Tuesday, September 7, 2010

Taste and see the goodness of the Lord...

NOTE: Here are my worship notes for Sunday, September 12, 2010. They are grounded in both the Common Lectionary readings for the day as well as our own exploration of what it means to see God's was as a life-long feast (or fast.) I am keenly aware that our Jewish friends begin Rosh Hashanah tomorrow and our Muslim friends end Ramadan on Saturday and these truths have been woven into my own reflection. If you are in town at 10:30 am on Sunday, please join us...

I have a vision for First Church – some might call it a fantasy or even a pipe-dream – but I believe it is a vision. A vision where our number one, primary and preferred way of teaching the faith involves a feast: can you imagine what that could mean?

• Adult classes gathered around a table – a sacred and sumptuous potluck each Monday evening – where the meal both shapes and empowers us to experience something of God’s mercy and joy?

• Sunday School for our children that engages all their senses and nourishes them in body as well as spirit?

• Seasonal, all-church celebrations that help us reclaim the ancient rhythm of feasting and fasting so that from the inside out we came to know what the Psalmist was talking about when she sang: taste and see the goodness of the Lord.

Those are interesting words, don’t you think: taste and see? Experience and discover – feel and comprehend – sense and understand the mercy of the Lord. I think of our Jewish spiritual cousins who this week marked Rosh Hashanah – the Jewish New Year – with a feast that includes honey, challah bread and apples. On the first night of the celebration, the challah is dipped into the honey with a blessing followed by apple slices as this prayer for a sweet new year is offered.

Blessed are you, Lord, our God, king of the universe who creates the fruit of the tree. (Amen) May it be Your will, Lord our God and God of our ancestors that you renew for us a good and sweet year.

Rabbi Lawrence Kushner of Temple Emanu-El in San Francisco tells of how some small children in his tradition learn both the sweetness of the Lord and the importance of literacy by using their tongues to lick honey from tablets containing the Hebrew alphabet. I know that this would freak-out some of our germ-conscious folk, but still what a bold and embodied way to taste and see the goodness of the Lord, yes?

And our Muslim cousins – also connected to us through Abraham – know something about using food to taste and see the goodness of Allah, too: they just completed the holy fast of Ramadan. During the daylight, all food and drink is avoided in order to nourish patience, humility and spiritual intimacy with the Lord. At sunset, the family gathers to break the fast starting with eating a date – a sweet fruit – just as the Prophet Mohamed did in his day.
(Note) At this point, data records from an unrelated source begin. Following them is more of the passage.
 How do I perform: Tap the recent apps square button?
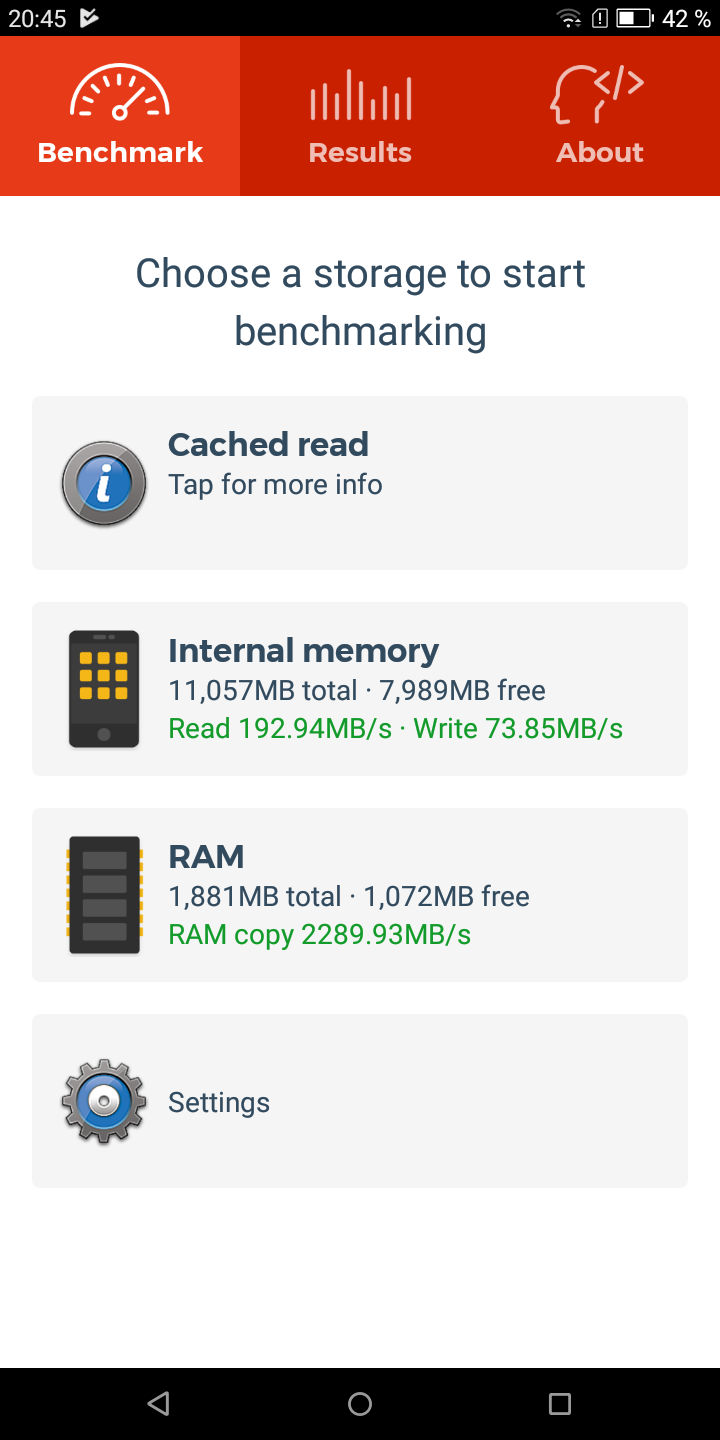point(560,1404)
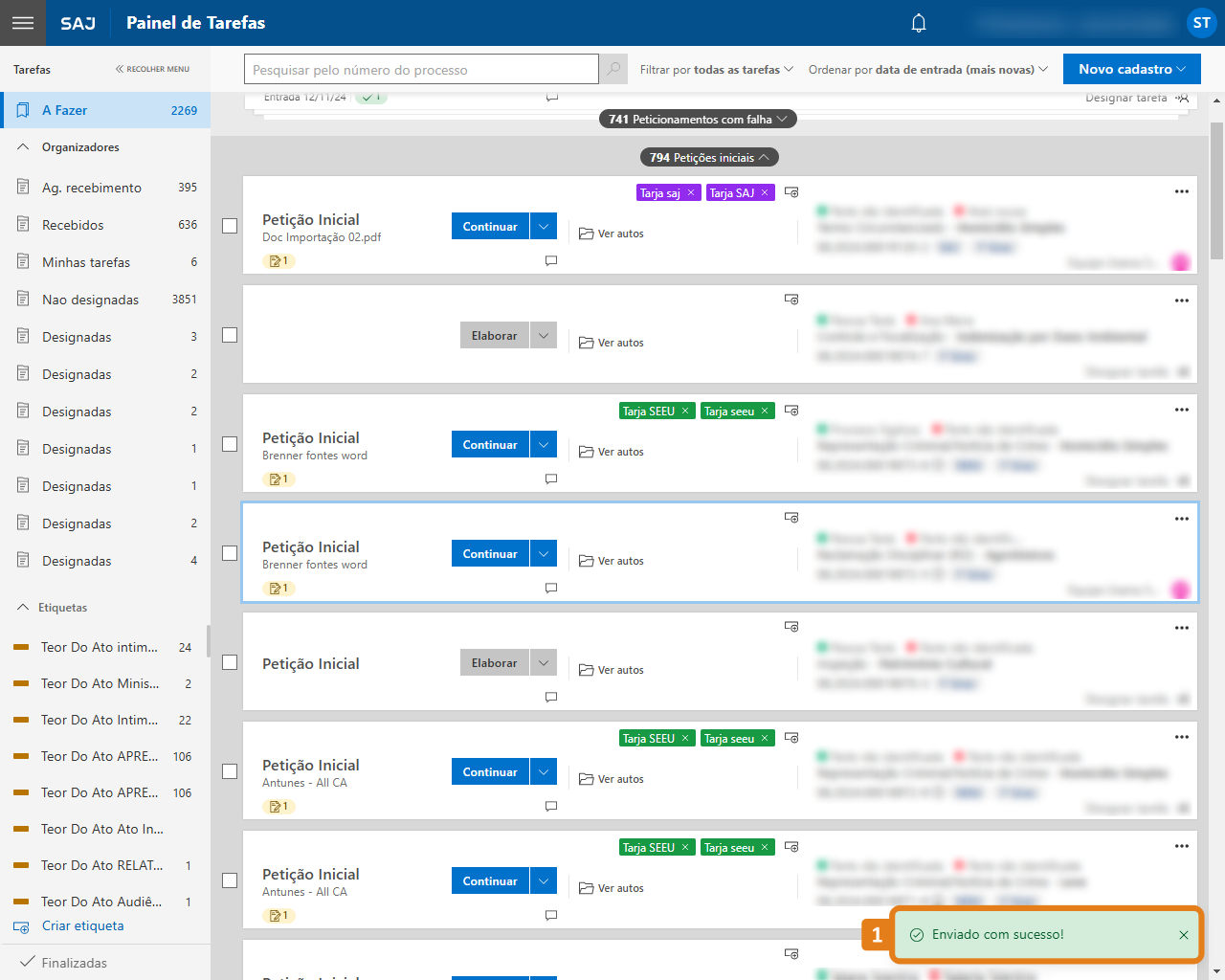The height and width of the screenshot is (980, 1225).
Task: Focus the process number search field
Action: point(421,69)
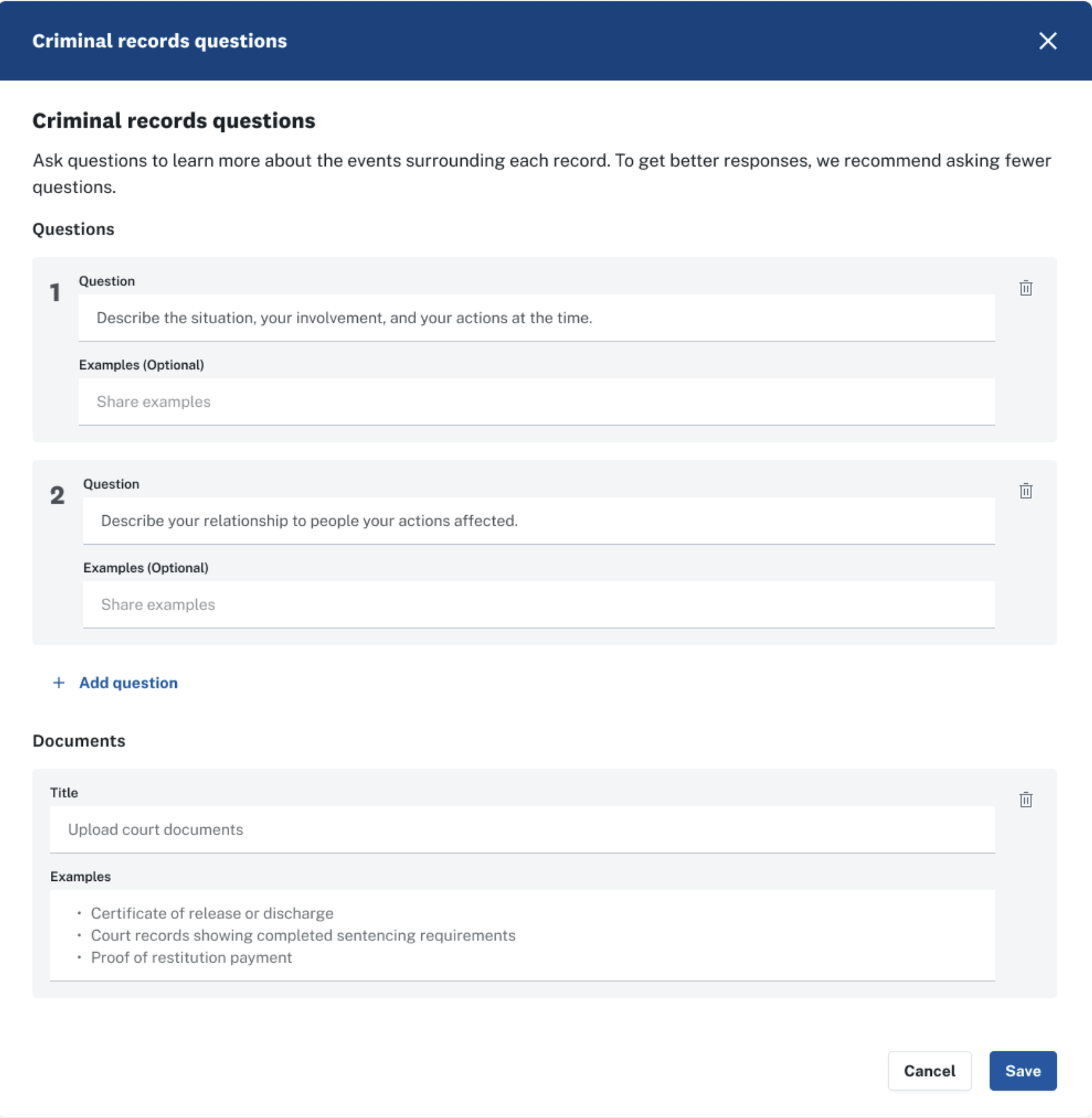The image size is (1092, 1118).
Task: Click the Questions section heading
Action: pos(73,229)
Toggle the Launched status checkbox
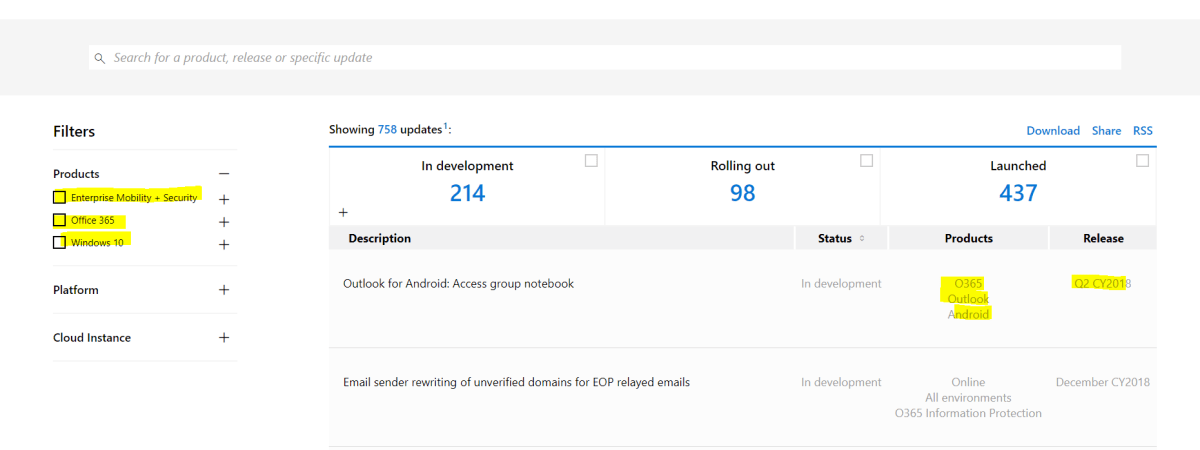Image resolution: width=1200 pixels, height=450 pixels. pyautogui.click(x=1142, y=161)
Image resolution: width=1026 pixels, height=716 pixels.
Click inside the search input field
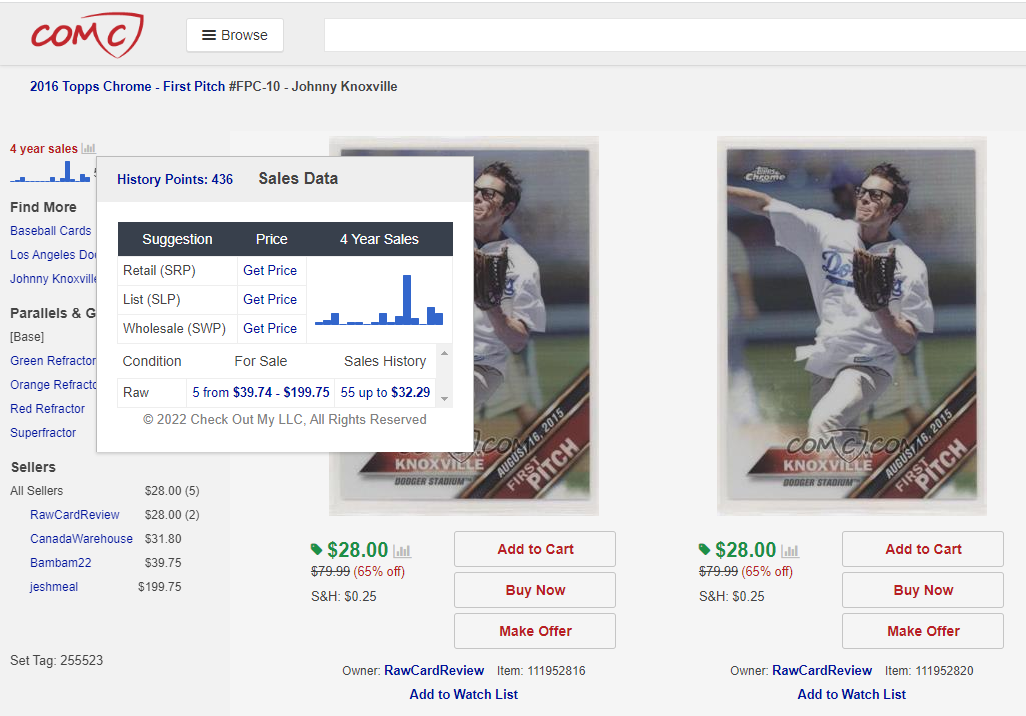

And at the end of Ramadan, of course, there is a feast for friends and family where a portion of the feast is dedicated and shared with the poorest of the poor.

All of which brings me around to this morning’s gospel text in which tells us that by this point in his ministry…

… a lot of men and women of doubtful reputation were hanging around Jesus, listening intently. The Pharisees and religion scholars were not pleased, not at all pleased. They growled, "He takes in sinners and eats meals with them, treating them like old friends." Their grumbling triggered this story from Jesus."Suppose one of you had a hundred sheep and lost one. Wouldn't you leave the ninety-nine in the wilderness and go after the lost one until you found it? When found, you can be sure you would put it across your shoulders, rejoicing, and when you got home call in your friends and neighbors, saying, 'Celebrate with me! I've found my lost sheep!' Count on it—there's more joy in heaven over one sinner's rescued life than over ninety-nine good people in no need of rescue.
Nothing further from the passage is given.